Native cranial computed tomography (a) and cranial magnetic resonance imaging (b native T1; c FLAIR) on the day of the seizure with evidence of intracerebral hemorrhage. Fluid–fluid level is typical of coagulopathies. The absence of T1 hyperintensities argues against both cavernoma hemorrhage and age older than 3 days
At 6 months following the seizure, the patient presented to the epilepsy outpatient clinic at the Charité—Universitätsmedizin Berlin, Germany. He had been taking 1 g of levetiracetam daily since the seizure; no further seizures had occurred. He asked how long he should continue to take the medication and when he would be allowed to drive a car privately and drive a bus or truck professionally again. According to the neuroradiological re-evaluation performed at the authors’ hospital (E.S.) of the imaging carried out in the acute phase and during the follow-up, the hemorrhage can be classified as atraumatic and due to the intake of phenprocoumon (Marcumar-associated hemorrhage). According to the imaging, the hemorrhage was not older than 3 days at the time of the seizure; thus, according to the definition, the seizure was acute symptomatic.
Discussion
The distinction between acute symptomatic and unprovoked seizures is important for the prognostic assessment; furthermore, a differentiation needs to be made between structural and systemic seizures. Acute symptomatic seizures due to a structural brain lesion carry a probability of subsequent unprovoked seizures of 20–40% within 5–10 years (Fig. 2; [7, 10]). In some cases, it may be higher, e.g., after cerebral infarction with a very high SeLECT score [7]; seizures after acute cavernoma hemorrhage, which was initially discussed as a differential diagnosis in the present patient, are not considered acute symptomatic due to the high risk of further unprovoked seizures [13]. By contrast, acute symptomatic seizures due to transient systemic disturbances do not carry a relevant risk of subsequent unprovoked seizures according to unpublished data from the PROSA registry (prognosis of acute symptomatic seizures; Prognose akut-symptomatischer Anfälle; [9]) and the expert consensus opinion [2]. However, further acute symptomatic seizures may occur in around 30% of cases in 3 years, e.g., in the case of new alcohol withdrawal or renewed hypoglycemia [3].

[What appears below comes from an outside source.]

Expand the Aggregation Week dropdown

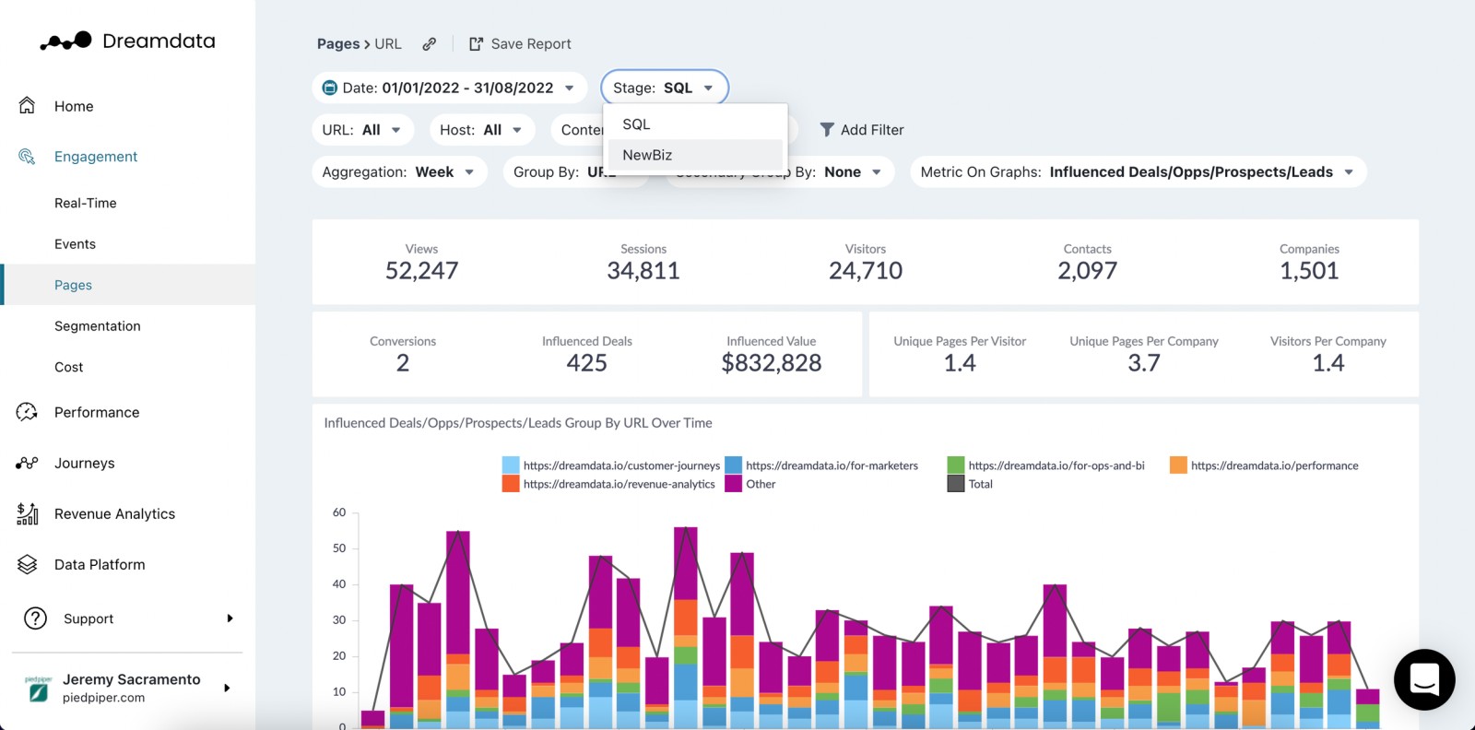(x=399, y=172)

Cumulative probability of recurrent unprovoked epileptic seizures depending on time (from [7,8,9,10, 12]). A risk of ≥ 60% in 10 years (dotted line) defines epilepsy [6]. TBI transient brain injury, CNS central nervous system, PROSA prognosis of acute symptomatic seizures (Prognose akut-symptomatischer Anfälle)
If neither electroencephalography (EEG) nor imaging show pathological abnormalities after a first unprovoked seizure, this is referred to as an isolated unprovoked seizure. The risk of another unprovoked seizure in the next 5 years is then 30–40%. A second unprovoked seizure already carries a risk of further seizures of about 75% (Fig. 2); therefore, two separate unprovoked seizures define epilepsy. If, after a first unprovoked seizure, there is evidence from EEG or imaging of a similarly high seizure probability (> 60% in 10 years), this first unprovoked seizure already defines epilepsy [5].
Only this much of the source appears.